“The double jeopardy of being black and female in a racist and sexist society may well make one less afraid of the sanctions against success. A non-subservient black woman is by definition a transgressive-she is the ultimate outsider. But political activism, with its infusion of a purpose higher than oneself, and the steeling effect of having had to break most of the rules in a society desperately in need of transformation, have added an important depth to my adult life.”ーMamphela Ramphele, A Life
Dr. Mamphele Ramphele is a #womenpioneers, one of the first few females and black medical doctors in South Africa, an anthropologist, an author and lifelong community activist, as a student, anti-apartheid leader, community health practitioner, and a reformist political leader. In the first chapter of the book, she started by telling about her roots, where she came from, grew up in rural SA and her parents as both teachers. I began to engage with the book when she started to tell her struggling to pursue medical school, giving the circumstances that being in a middle class family, being a woman, and black. But grit and perseverance brought her all the way up. And right then around the late 1960s, with Stephen Biko and several other, Dr.Ramphele were the founding members of the Black Consciousness Movement, the powerful SA strand of the struggle for freedom of oppressed peoples of color. This book is well documented of a history of SA Apartheid, pre, during and post events. From the 1970s, the development phase under the Black Consciousness Movement. The 1980s brought in the season of development. And the 1990s, the era of transformation and nation building. All crystal clear outlined by the iron woman who fought in the front line. I had learn so many historic moments and so many important names of the SA Apartheid history.

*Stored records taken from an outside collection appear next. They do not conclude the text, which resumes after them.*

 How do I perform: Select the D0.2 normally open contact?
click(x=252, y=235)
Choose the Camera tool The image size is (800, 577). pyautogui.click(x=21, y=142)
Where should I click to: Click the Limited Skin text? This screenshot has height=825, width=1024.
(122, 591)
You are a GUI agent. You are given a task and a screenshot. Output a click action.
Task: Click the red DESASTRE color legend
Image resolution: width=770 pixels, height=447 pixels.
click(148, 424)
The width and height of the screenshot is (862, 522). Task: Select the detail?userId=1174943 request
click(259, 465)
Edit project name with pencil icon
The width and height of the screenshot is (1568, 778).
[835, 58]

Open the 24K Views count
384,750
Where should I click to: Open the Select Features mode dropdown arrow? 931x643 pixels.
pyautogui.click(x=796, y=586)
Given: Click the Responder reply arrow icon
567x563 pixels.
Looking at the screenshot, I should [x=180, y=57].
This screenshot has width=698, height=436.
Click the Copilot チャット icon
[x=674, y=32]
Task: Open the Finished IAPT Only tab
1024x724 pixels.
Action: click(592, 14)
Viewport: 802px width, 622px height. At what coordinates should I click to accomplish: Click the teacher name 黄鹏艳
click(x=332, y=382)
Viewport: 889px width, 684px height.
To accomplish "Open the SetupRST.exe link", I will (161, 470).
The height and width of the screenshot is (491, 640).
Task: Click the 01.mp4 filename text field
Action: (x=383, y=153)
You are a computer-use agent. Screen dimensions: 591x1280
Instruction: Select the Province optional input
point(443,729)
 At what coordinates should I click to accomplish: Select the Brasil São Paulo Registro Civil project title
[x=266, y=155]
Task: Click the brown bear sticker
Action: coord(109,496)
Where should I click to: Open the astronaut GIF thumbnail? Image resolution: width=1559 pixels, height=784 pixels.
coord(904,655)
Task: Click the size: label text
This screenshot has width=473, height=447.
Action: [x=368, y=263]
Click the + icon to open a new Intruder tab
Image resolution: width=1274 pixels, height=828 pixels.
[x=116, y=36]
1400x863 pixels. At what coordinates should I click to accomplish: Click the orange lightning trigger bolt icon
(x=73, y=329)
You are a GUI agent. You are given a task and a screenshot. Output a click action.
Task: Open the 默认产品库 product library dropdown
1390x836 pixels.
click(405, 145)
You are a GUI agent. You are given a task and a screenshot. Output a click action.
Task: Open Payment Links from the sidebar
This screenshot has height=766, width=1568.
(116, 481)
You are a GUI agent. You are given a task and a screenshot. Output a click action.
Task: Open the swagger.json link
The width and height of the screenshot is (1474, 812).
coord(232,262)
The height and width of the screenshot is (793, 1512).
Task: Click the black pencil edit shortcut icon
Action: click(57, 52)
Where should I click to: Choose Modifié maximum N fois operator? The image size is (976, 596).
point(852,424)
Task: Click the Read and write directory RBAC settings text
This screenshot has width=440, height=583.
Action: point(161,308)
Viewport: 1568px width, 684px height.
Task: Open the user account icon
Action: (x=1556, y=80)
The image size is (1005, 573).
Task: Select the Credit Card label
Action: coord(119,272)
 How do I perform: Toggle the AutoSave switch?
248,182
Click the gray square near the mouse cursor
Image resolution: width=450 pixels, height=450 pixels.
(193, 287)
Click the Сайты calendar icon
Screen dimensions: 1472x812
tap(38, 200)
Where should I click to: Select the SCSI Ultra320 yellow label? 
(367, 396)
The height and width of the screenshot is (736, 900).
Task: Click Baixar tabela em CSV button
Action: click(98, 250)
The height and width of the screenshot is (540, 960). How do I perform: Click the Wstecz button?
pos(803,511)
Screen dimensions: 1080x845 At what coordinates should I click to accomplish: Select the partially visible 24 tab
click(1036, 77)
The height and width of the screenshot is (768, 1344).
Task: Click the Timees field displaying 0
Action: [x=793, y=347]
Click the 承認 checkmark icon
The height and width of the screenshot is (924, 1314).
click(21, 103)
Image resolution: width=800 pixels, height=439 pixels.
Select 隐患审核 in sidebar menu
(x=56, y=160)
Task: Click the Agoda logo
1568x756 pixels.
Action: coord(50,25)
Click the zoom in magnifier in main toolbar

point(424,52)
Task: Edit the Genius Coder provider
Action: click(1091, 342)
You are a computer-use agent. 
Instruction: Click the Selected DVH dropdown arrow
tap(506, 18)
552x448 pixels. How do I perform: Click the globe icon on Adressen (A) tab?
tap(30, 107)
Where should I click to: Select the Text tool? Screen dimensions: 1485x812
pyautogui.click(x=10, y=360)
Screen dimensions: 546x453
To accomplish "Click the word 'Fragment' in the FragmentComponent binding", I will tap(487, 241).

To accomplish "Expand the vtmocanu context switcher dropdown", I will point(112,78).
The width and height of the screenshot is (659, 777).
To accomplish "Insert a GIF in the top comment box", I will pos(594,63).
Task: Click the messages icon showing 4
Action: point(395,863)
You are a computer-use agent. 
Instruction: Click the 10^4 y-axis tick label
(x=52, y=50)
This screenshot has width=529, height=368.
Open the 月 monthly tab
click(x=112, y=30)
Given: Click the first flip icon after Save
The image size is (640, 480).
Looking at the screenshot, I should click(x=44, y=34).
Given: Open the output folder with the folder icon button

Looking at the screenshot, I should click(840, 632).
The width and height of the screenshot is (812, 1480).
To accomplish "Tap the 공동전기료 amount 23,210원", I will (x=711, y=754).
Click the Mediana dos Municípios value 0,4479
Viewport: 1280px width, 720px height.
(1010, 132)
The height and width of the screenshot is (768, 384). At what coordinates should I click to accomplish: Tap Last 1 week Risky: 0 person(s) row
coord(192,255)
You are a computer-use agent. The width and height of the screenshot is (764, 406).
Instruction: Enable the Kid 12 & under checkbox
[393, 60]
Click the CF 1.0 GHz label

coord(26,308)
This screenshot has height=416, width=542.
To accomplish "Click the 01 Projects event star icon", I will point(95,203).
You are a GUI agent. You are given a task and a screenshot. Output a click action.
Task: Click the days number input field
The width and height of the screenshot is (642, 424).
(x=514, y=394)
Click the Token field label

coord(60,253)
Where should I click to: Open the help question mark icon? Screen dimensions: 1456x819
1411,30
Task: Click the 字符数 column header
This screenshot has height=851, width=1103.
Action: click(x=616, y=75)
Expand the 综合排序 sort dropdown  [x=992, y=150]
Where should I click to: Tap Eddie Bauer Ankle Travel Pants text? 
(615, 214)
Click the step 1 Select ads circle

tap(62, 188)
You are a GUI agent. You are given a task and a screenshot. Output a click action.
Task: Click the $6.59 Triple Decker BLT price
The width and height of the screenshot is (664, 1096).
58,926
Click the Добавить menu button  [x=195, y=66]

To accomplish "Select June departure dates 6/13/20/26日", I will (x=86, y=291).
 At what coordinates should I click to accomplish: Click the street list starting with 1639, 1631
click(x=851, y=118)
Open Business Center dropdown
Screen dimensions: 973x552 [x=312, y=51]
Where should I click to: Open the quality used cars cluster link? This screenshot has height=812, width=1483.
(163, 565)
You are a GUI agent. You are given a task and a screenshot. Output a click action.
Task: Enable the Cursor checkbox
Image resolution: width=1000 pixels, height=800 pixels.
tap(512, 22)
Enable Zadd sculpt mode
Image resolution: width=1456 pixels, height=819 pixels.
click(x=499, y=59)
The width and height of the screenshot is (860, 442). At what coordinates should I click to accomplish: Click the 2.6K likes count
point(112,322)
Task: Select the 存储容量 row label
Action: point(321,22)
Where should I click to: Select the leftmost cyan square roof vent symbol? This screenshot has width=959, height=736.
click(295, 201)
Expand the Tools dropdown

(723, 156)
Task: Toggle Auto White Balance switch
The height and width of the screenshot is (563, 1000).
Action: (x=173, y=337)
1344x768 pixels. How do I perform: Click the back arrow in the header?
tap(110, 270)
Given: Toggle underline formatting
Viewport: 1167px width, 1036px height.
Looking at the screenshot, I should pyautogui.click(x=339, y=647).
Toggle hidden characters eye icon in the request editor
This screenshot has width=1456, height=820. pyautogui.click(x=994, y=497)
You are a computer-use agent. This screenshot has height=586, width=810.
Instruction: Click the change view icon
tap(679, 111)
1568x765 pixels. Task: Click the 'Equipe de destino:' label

One of the important element of this book was also the portrayal of a rough life of a career woman. I really appreciate that Dr.Ramphele shared such an intimate details about her love triangle affair with Steve Biko, difficult relationship and two bitter divorces. She’s utterly vulnerable and honest.Also the details of the apartheid driven government, the banning of her, Biko and many other members that caused lives. While trying to attempt her medical practice, created community clinic to support the poors, being a crucial role in anti-aparthied, she also begin her life as a wife and a mother. This is probably my most favorite part of this book. I truly love her audacity to have challenged a patriarchal society which has no regard for people of color and women.
That said, I am not necessary agree with everything she writes but I do have much respect for her ambition, her contribution to the society and as a woman role model.